A Maridt Participações é uma sociedade anônima de capital fechado que, segundo Toffoli, tem caráter familiar e é administrada por seus irmãos. O ministro confirmou na quinta-feira (12) sua participação como sócio da empresa, esclarecendo que seu nome não constava em registros públicos devido à natureza jurídica da instituição, embora não atue como sócio-administrador.

O principal ponto de interseção entre a Maridt e a Reag envolve o resort de luxo Tayayá, localizado em Ribeirão Claro, no Paraná. A empresa da família Toffoli figurava entre os proprietários do empreendimento até fevereiro de 2025.

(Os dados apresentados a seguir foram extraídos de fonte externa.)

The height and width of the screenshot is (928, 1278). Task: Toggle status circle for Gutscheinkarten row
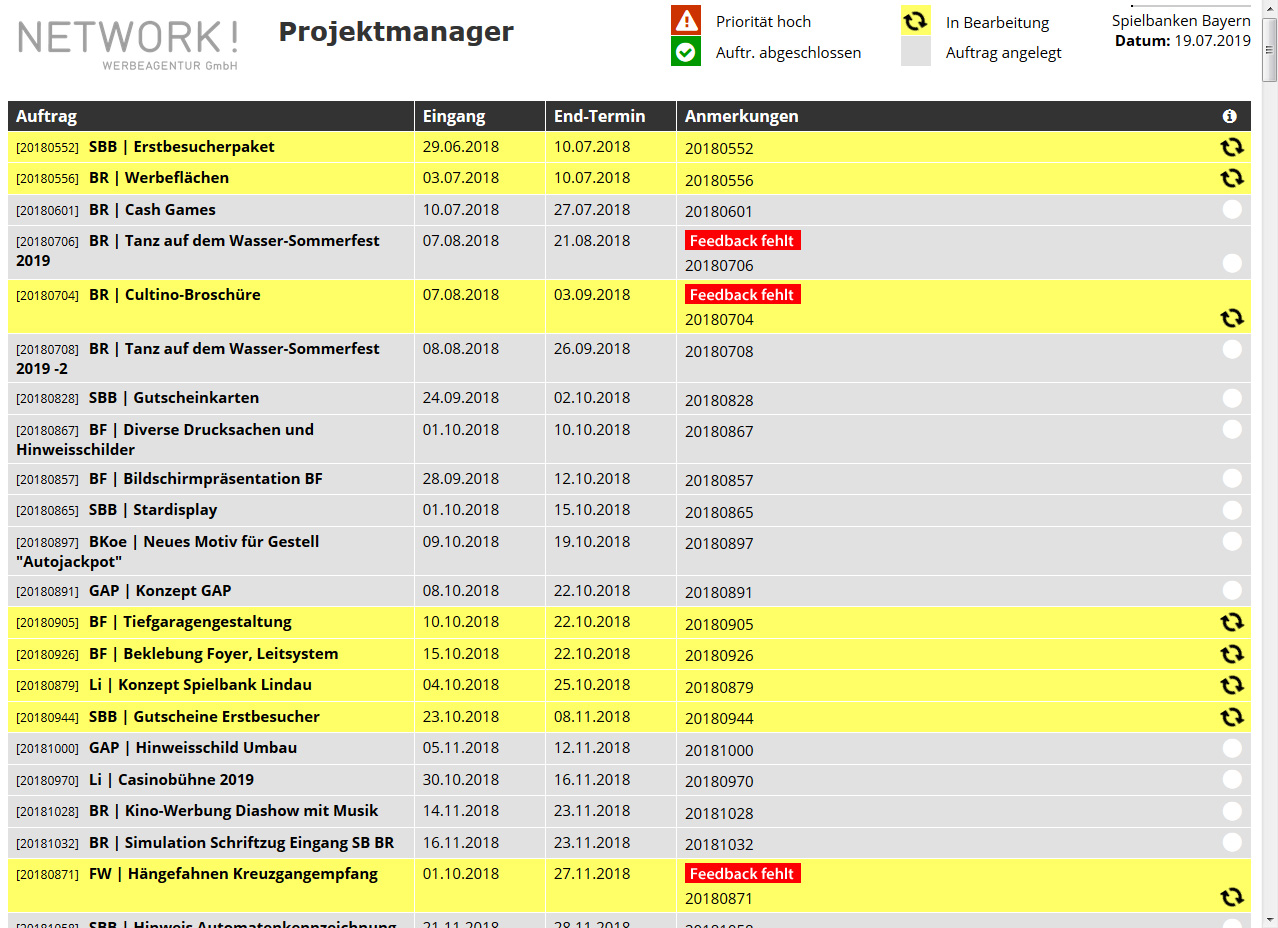tap(1232, 398)
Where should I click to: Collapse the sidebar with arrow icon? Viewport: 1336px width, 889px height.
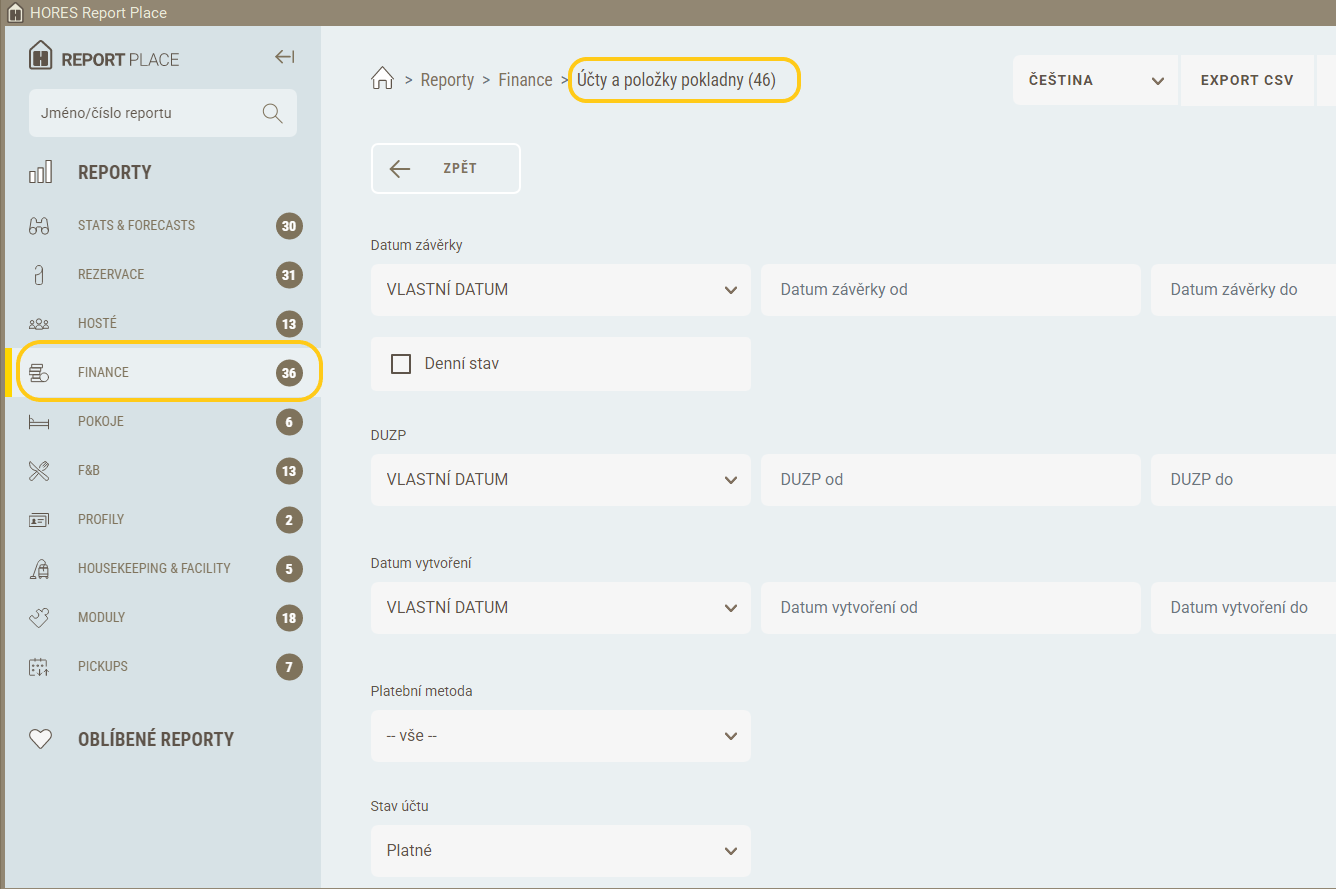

A investigação da Polícia Federal concentra-se em supostas fraudes financeiras praticadas pelo Banco Master. Com a transferência da relatoria, o inquérito segue agora sob a supervisão do ministro André Mendonça, que inicia sua atuação no caso com a reunião desta sexta-feira.

Leia mais: Quem é André Mendonça, ministro do STF que assumiu relatoria do caso Master

A conexão entre a empresa familiar de Toffoli e o fundo gerido pela Reag, que mantém ligações com o Banco Master, levantou questões sobre possível conflito de interesses. Esta situação motivou a substituição na relatoria do inquérito que tramita no Supremo Tribunal Federal.

Não foram divulgados detalhes sobre os próximos passos da investigação após a reunião convocada por Mendonça, nem sobre eventuais desdobramentos do caso envolvendo o Banco Master e seus dirigentes.